AIM:
Change every "Instruction" to "Command" in the lines from the start of the records through the line containing "Action: tap(1046, 664)", and give those lines again with nothing else altered.

INPUT DATA:
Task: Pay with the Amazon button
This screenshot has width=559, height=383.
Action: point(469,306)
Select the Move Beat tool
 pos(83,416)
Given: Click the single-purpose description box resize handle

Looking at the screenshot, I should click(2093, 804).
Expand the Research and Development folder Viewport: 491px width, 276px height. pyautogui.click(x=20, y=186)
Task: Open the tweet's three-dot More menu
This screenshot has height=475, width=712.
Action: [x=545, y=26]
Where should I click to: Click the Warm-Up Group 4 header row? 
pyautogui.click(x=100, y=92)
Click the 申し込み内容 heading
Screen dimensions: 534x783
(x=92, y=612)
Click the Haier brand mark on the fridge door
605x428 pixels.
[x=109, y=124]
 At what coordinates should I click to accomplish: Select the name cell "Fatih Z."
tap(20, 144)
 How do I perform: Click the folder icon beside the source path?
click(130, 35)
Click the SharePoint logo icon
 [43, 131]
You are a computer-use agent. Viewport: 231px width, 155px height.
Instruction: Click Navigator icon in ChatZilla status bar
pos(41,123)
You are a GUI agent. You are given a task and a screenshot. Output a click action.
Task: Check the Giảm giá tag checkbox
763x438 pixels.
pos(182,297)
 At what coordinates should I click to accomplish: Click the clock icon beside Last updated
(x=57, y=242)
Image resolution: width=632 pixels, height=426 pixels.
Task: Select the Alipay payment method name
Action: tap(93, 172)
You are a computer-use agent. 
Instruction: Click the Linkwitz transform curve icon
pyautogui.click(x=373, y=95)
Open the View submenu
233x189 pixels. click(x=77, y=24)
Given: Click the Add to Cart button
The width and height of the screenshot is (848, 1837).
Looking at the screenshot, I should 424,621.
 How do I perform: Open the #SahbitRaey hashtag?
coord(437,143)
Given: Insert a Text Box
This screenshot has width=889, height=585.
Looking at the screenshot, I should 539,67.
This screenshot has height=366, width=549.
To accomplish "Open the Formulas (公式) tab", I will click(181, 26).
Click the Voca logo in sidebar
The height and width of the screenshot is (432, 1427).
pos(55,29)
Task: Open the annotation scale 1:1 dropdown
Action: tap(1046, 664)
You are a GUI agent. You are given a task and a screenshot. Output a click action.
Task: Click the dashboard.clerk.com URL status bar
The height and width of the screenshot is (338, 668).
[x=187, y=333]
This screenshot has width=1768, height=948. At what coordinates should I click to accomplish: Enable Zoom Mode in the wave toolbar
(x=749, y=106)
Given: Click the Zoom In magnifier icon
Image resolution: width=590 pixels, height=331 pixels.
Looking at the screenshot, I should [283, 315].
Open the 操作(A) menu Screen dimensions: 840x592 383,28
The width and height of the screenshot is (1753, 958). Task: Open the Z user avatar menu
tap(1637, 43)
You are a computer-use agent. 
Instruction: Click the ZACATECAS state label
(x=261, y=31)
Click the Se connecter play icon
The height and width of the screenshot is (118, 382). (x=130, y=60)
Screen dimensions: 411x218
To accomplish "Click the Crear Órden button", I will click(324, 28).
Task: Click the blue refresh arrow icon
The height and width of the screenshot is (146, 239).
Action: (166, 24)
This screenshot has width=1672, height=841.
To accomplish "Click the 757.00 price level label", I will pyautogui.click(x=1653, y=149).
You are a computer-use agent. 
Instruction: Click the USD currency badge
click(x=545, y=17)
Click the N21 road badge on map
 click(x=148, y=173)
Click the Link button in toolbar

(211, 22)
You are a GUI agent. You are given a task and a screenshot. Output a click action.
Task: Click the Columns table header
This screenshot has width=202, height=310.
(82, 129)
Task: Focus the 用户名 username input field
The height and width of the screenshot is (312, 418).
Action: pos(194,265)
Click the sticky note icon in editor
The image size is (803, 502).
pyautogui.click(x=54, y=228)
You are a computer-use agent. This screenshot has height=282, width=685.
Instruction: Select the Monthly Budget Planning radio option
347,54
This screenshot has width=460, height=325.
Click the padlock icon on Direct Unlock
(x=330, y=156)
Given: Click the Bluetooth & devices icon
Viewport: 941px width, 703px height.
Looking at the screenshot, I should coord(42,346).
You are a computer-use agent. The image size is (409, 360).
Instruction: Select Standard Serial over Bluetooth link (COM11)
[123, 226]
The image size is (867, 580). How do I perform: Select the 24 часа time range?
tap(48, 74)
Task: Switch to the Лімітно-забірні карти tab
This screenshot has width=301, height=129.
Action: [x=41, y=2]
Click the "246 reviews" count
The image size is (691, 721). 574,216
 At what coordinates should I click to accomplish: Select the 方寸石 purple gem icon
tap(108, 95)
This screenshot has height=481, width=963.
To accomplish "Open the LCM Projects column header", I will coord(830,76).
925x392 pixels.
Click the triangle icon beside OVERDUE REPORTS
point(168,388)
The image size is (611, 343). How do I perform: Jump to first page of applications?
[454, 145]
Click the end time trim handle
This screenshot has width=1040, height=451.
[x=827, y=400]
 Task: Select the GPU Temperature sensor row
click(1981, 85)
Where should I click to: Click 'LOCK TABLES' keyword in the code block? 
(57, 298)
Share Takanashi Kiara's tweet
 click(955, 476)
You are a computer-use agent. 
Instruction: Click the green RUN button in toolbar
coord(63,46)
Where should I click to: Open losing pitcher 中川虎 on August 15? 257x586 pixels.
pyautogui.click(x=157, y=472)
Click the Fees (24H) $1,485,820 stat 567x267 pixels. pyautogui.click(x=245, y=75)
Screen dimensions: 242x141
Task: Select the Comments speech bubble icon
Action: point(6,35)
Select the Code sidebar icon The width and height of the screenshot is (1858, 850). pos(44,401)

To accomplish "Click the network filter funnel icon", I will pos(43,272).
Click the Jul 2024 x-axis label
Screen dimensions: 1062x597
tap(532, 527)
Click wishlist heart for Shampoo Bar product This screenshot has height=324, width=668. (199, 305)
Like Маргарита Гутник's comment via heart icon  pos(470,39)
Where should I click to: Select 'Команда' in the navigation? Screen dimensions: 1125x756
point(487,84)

ANSWER FOR THE TASK:
Task: Pay with the Amazon button
This screenshot has width=559, height=383.
Action: point(469,306)
Select the Move Beat tool
 pos(83,416)
Given: Click the single-purpose description box resize handle

Looking at the screenshot, I should click(2093, 804).
Expand the Research and Development folder Viewport: 491px width, 276px height. pyautogui.click(x=20, y=186)
Task: Open the tweet's three-dot More menu
This screenshot has height=475, width=712.
Action: [x=545, y=26]
Where should I click to: Click the Warm-Up Group 4 header row? 
pyautogui.click(x=100, y=92)
Click the 申し込み内容 heading
Screen dimensions: 534x783
(x=92, y=612)
Click the Haier brand mark on the fridge door
605x428 pixels.
[x=109, y=124]
 At what coordinates should I click to accomplish: Select the name cell "Fatih Z."
tap(20, 144)
 How do I perform: Click the folder icon beside the source path?
click(130, 35)
Click the SharePoint logo icon
 [43, 131]
You are a computer-use agent. Viewport: 231px width, 155px height.
Command: Click Navigator icon in ChatZilla status bar
pos(41,123)
You are a GUI agent. You are given a task and a screenshot. Output a click action.
Task: Check the Giảm giá tag checkbox
763x438 pixels.
pos(182,297)
 At what coordinates should I click to accomplish: Click the clock icon beside Last updated
(x=57, y=242)
Image resolution: width=632 pixels, height=426 pixels.
Task: Select the Alipay payment method name
Action: tap(93, 172)
You are a computer-use agent. 
Command: Click the Linkwitz transform curve icon
pyautogui.click(x=373, y=95)
Open the View submenu
233x189 pixels. click(x=77, y=24)
Given: Click the Add to Cart button
The width and height of the screenshot is (848, 1837).
Looking at the screenshot, I should 424,621.
 How do I perform: Open the #SahbitRaey hashtag?
coord(437,143)
Given: Insert a Text Box
This screenshot has width=889, height=585.
Looking at the screenshot, I should 539,67.
This screenshot has height=366, width=549.
To accomplish "Open the Formulas (公式) tab", I will click(181, 26).
Click the Voca logo in sidebar
The height and width of the screenshot is (432, 1427).
pos(55,29)
Task: Open the annotation scale 1:1 dropdown
Action: tap(1046, 664)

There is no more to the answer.